◆ Selected extract:
++++

Post Syndicated from Biswanath Mukherjee original https://aws.amazon.com/blogs/compute/orchestrating-big-data-processing-with-aws-step-functions-distributed-map/
Developers seek to process and enrich semi-structured big data datasets with durably orchestrated network-based workflows. For example, during quarterly earnings season, finance organizations run thousands of market simulations simultaneously to provide timely insights for scenario planning or risk management—these workloads require coordination between raw datasets and on-premise servers to provide the latest market information.
AWS Step Functions is a visual workflow service capable of orchestrating over 14,000 API actions from over 220 AWS services to build distributed applications. Now, Step Functions Distributed Map streamlines big data dataset transformation by processing Amazon Athena data manifest and Parquet files directly. Using its Distributed Map feature, you can process large scale datasets by running concurrent iterations across data entries in parallel. In Distributed mode, the Map state processes the items in the dataset in iterations called child workflow executions. You can specify the number of child workflow executions that can run in parallel. Each child workflow execution has its own, separate execution history from that of the parent workflow. By default, Step Functions runs 10,000 parallel child workflow executions in parallel.
Distributed Map can process AWS Athena data manifest and Parquet files directly, eliminating the need for custom pre-processing. You also now have visibility into your Distributed Map usage with new Amazon CloudWatch metrics: Approximate Open Map Runs Count, Open Map Run Limit, and Approximate Map Runs Backlog Size.
In this post, you’ll learn how to use AWS Step Functions Distributed Map to process Athena data manifest and Parquet files through a step-by-step demonstration.
This post is part of a series of post about AWS Step Functions Distributed Map:
|
Use case: IoT sensor data processing
You’ll build a sample application that demonstrates processing IoT sensor data in Parquet format using Step Functions Distributed Map. These Parquet data files and a manifest file containing the list of the data files are exported from Athena. The data temperature, humidity, and lbattery level from different devices. The following table shows sample of sensor data:
Your objective is to use the Athena data manifest file, get the list of Parquet files, and iterate over the data in the files to detect anomalies and also stream the processed data through Amazon Kinesis Data Firehose to an Amazon S3 bucket for further analytics using Athena queries. Following is the criteria to detect anomaly:
- Low battery conditions: less than 20%
- Humidity anomalies: more than 95% or less than 5%
- Temperature spikes: more than 35°C or less than -10°C
The following diagram represents the AWS Step Functions state machine:
- The Distributed Map runs an Athena query which generates Parquet data files and an Athena manifest file (csv). The manifest file contains the list of Parquet data files.
- Distributed Map processes these Parquet data files in parallel using child workflow executions. You can control the number of child workflow executions that can run in parallel using MaxConcurrency parameter. See Step Functions service quotas to learn more about concurrency limits.
- Each child workflow execution invokes an AWS Lambda function to process the respective Parquet file. The Lambda function processes individual sensor readings and detects anomalies according to the preceeding logic and returns a processed sensor data summary response.
- The child workflow sends the summary response record to Amazon Kinesis firehose stream which stores the results in a specified Amazon S3 results bucket.

++++

◆ Your instructions:
Extend the post above on processing IoT sensor data with Step Functions Distributed Map, carrying on from its final sentence.

◆ Given information:
++++

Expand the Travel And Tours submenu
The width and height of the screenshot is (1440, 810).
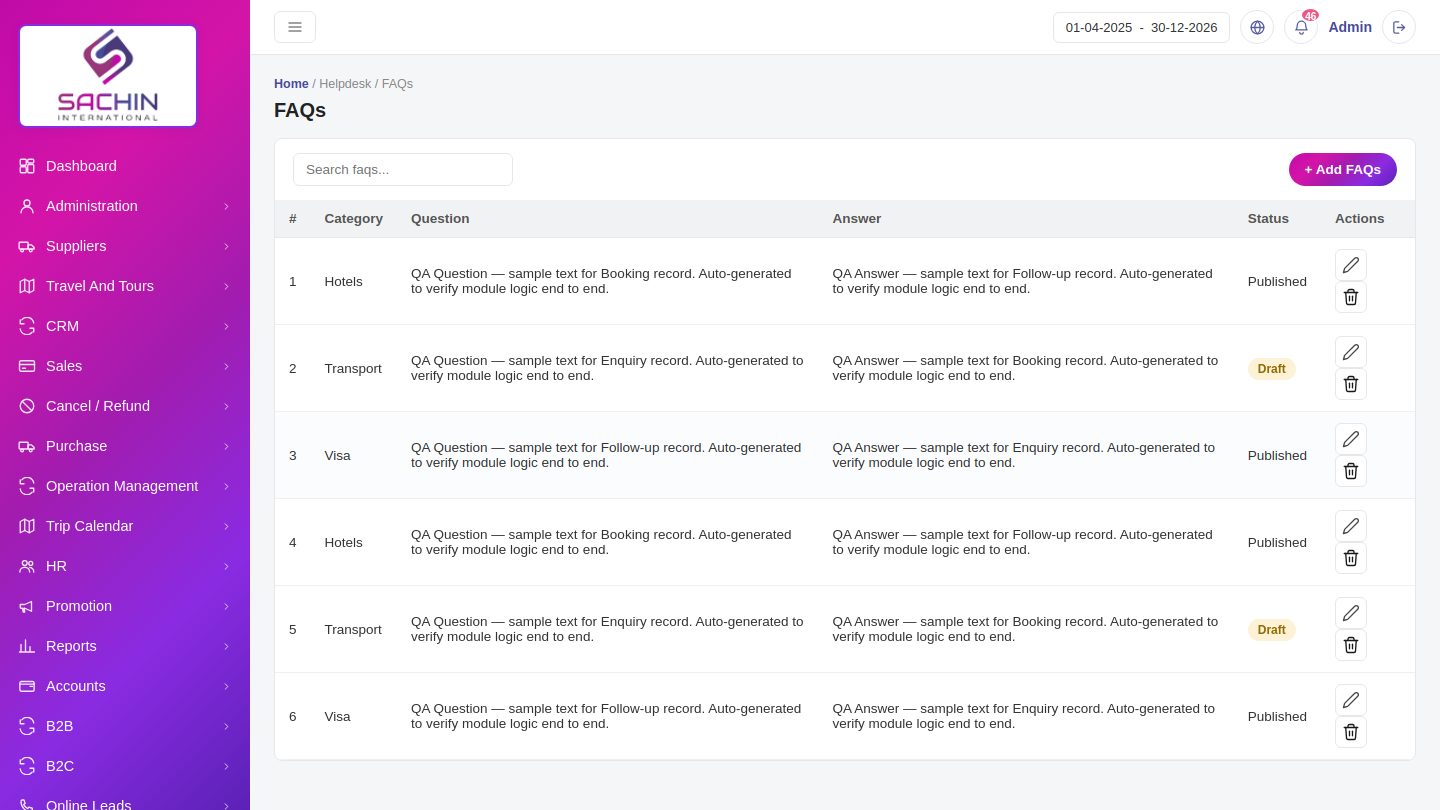pos(125,286)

++++

◆ Task answer:
The following Athena Start QueryExecution state runs an UNLOAD query to generate data files in Parquet format and a manifest file in CSV. The output will be stored in the S3 bucket specified in the UNLOAD query and the manifest file will be stored in the S3 bucket configured for the Athena workgroup.
The following ItemReader is configured to use a manifest type of “ATHENA_DATA” with “PARQUET” data input.
Additional supported InputType options are CSV and JSONL. All objects referenced in a single manifest file must have the same InputType format. You specify the Amazon S3 bucket location of Athena manifest CSV file under Arguments.
The context object contains information in a JSON structure about your state machine and execution. Your workflows can reference the context object in a JSONata expression with $states.context.
Within a Map state, the Context object includes the following data:
For each Map state iteration, Index contains the index number for the array item that is being currently processed, Key is available only when iterating over JSON objects, Value contains the array item being processed, and Source contains one of the following:
- For state input, the value will be : STATE_DATA
- For Amazon S3 LIST_OBJECTS_V2 with Transformation=NONE, the value will show the S3 URI for the bucket. For example: S3://amzn-s3-demo-bucket.
- For all the other input types, the value will be the Amazon S3 URI. For example: S3://amzn-s3-demo-bucket/object-key.
Using this newly introduced Source field in the context object, you can connect the child executions with the source object.
Prerequisites
- Access to an AWS account through the AWS Management Console and the AWS Command Line Interface (AWS CLI). The AWS Identity and Access Management (IAM) user that you use must have permissions to make the necessary AWS service calls and manage AWS resources mentioned in this post. While providing permissions to the IAM user, follow the principle of least-privilege.
- AWS CLI installed and configured. If you are using long-term credentials like access keys, follow manage access keys for IAM users and secure access keys for best practices.
- Git Installed
- AWS Serverless Application Model (AWS SAM) installed
- Python 3.13+ installed
Set up the state machine and sample data
Run the following steps to deploy the Step Functions state machine.
- Clone the GitHub repository in a new folder and navigate to the project root folder.
- Run the following command to install required Python dependencies for the Lambda function.
- Build the application.
- Deploy the application
- Enter the following details:
- Stack name: The CloudFormation stack name (for example, sfn-parquet-file-processor)
- AWS Region: A supported AWS Region (for example, us-east-1)
- Keep rest of the components to default values.
Note the outputs from the AWS SAM deploy. You will use them in the subsequent steps.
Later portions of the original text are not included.